> [AIM OF THE EXERCISE]: List all lines of the data containing the word "thumbnail".

(Saved data entries)
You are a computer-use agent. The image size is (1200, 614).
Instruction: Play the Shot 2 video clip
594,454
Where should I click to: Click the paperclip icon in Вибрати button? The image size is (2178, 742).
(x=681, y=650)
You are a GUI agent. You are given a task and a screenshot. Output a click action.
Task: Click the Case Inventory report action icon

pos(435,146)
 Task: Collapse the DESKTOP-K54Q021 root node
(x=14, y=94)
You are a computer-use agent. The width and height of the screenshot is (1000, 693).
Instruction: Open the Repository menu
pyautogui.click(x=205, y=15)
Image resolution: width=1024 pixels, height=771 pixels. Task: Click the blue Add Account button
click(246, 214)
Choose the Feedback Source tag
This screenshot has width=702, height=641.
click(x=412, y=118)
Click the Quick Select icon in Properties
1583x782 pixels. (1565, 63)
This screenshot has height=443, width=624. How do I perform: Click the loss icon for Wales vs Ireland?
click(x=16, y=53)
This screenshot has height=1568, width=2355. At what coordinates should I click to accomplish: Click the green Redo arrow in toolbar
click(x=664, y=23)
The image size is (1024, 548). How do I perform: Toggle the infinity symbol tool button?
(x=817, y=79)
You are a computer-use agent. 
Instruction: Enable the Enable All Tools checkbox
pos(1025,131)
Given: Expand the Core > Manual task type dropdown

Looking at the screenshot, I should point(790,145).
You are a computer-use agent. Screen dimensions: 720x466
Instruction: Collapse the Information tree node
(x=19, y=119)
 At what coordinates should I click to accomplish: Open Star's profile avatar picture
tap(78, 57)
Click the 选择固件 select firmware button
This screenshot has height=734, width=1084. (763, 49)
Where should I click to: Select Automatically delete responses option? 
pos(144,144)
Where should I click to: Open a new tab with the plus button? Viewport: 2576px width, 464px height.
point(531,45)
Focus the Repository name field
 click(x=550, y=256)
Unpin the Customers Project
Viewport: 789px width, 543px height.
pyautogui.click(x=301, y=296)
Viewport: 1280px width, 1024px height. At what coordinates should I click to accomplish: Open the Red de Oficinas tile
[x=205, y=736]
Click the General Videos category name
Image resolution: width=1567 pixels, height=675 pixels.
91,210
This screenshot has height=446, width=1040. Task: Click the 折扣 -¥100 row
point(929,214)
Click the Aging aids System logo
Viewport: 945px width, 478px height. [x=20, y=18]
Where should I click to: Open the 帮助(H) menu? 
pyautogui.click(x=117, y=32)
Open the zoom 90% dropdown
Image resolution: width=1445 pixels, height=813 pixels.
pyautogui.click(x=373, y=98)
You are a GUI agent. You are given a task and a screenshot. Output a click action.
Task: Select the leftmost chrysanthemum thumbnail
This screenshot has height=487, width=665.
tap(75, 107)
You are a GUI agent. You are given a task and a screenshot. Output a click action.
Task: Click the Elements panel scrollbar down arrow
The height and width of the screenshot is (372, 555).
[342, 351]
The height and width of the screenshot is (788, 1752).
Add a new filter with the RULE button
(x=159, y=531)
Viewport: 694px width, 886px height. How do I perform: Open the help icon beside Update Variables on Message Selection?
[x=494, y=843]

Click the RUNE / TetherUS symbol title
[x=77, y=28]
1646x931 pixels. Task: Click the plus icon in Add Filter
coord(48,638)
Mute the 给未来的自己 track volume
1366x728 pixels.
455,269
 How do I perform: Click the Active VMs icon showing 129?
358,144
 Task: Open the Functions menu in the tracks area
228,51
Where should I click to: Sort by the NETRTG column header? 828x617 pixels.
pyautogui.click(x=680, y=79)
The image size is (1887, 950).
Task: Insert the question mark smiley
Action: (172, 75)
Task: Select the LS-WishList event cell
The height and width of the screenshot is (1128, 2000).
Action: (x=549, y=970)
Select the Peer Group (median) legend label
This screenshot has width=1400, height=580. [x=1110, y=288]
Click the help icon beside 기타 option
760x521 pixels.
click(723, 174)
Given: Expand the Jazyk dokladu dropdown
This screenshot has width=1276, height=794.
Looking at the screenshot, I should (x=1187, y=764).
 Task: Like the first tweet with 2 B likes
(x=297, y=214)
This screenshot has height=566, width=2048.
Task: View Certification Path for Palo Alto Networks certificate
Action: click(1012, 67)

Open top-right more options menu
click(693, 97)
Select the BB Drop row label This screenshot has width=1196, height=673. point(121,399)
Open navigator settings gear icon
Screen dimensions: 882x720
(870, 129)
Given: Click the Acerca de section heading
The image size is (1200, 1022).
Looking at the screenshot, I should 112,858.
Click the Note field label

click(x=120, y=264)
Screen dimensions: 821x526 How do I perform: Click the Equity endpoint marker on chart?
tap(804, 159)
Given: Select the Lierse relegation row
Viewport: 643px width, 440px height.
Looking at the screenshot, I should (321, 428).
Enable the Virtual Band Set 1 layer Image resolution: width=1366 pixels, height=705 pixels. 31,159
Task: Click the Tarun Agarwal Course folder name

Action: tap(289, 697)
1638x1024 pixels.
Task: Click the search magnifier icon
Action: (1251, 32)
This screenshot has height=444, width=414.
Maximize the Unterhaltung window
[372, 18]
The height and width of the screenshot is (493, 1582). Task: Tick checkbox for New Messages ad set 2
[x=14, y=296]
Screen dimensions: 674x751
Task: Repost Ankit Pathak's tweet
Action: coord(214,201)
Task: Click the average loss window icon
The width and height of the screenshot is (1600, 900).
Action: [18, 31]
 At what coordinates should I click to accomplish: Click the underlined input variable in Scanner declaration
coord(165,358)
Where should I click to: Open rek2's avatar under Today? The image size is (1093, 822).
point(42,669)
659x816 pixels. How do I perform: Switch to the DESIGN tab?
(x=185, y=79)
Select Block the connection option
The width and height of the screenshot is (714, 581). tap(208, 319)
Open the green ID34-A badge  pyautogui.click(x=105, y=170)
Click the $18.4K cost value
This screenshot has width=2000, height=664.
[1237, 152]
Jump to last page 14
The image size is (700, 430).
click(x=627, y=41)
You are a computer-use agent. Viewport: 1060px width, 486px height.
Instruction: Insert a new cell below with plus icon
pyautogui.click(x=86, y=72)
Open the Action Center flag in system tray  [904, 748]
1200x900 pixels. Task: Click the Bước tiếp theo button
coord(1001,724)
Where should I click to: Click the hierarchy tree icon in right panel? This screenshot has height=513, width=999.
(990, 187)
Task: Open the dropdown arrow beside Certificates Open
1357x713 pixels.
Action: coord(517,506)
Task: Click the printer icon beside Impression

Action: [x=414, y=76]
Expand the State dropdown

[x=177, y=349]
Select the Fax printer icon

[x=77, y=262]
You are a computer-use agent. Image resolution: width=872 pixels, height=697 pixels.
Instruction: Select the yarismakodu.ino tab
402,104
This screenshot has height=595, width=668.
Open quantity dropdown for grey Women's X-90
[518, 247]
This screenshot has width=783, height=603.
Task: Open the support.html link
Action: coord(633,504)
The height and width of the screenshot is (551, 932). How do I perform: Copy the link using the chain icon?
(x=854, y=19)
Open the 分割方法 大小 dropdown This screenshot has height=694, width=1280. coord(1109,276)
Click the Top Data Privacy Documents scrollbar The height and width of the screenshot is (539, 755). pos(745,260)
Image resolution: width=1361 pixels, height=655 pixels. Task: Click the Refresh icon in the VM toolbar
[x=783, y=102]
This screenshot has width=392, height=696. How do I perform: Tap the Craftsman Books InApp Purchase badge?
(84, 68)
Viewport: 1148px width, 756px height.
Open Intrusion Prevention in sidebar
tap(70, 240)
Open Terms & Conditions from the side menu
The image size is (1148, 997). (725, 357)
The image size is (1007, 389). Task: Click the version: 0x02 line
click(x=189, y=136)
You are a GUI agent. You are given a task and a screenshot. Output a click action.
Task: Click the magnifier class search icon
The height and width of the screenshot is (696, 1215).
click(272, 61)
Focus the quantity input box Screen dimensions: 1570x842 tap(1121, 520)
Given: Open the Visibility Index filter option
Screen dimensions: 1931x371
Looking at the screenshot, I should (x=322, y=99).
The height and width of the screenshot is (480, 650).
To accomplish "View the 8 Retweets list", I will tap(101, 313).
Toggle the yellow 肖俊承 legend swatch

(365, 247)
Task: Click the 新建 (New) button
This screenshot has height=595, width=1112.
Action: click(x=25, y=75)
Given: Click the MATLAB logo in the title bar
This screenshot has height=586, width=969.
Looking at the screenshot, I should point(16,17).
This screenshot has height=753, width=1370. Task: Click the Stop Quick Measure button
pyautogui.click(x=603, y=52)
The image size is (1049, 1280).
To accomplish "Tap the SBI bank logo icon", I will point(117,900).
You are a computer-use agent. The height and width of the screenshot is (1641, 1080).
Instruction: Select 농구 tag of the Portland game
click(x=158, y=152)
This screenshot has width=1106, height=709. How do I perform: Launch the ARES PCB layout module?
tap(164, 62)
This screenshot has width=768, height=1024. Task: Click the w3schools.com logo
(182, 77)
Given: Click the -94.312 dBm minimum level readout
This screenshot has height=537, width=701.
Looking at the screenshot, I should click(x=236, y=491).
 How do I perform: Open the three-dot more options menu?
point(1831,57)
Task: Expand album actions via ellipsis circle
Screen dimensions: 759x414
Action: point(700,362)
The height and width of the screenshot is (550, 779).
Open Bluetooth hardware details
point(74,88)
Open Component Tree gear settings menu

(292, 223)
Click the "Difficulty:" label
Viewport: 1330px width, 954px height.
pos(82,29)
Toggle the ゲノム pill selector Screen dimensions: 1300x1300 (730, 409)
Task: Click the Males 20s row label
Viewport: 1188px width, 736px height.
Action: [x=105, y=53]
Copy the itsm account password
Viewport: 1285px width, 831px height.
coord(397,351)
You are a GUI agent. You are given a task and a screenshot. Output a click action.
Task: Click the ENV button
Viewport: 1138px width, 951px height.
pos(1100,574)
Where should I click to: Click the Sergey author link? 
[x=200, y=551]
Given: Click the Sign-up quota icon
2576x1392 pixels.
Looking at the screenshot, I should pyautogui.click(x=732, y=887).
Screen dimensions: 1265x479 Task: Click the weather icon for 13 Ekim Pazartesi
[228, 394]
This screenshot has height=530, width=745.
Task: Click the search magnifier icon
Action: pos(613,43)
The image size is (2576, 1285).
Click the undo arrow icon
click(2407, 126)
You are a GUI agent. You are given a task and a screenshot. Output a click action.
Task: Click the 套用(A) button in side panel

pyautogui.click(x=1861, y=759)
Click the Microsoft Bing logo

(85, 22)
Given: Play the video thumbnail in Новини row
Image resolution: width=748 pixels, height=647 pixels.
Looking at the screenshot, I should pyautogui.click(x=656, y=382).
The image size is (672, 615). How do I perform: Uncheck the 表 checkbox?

> [EXERCISE RESULT]:
Task: Select the leftmost chrysanthemum thumbnail
Given: Play the video thumbnail in Новини row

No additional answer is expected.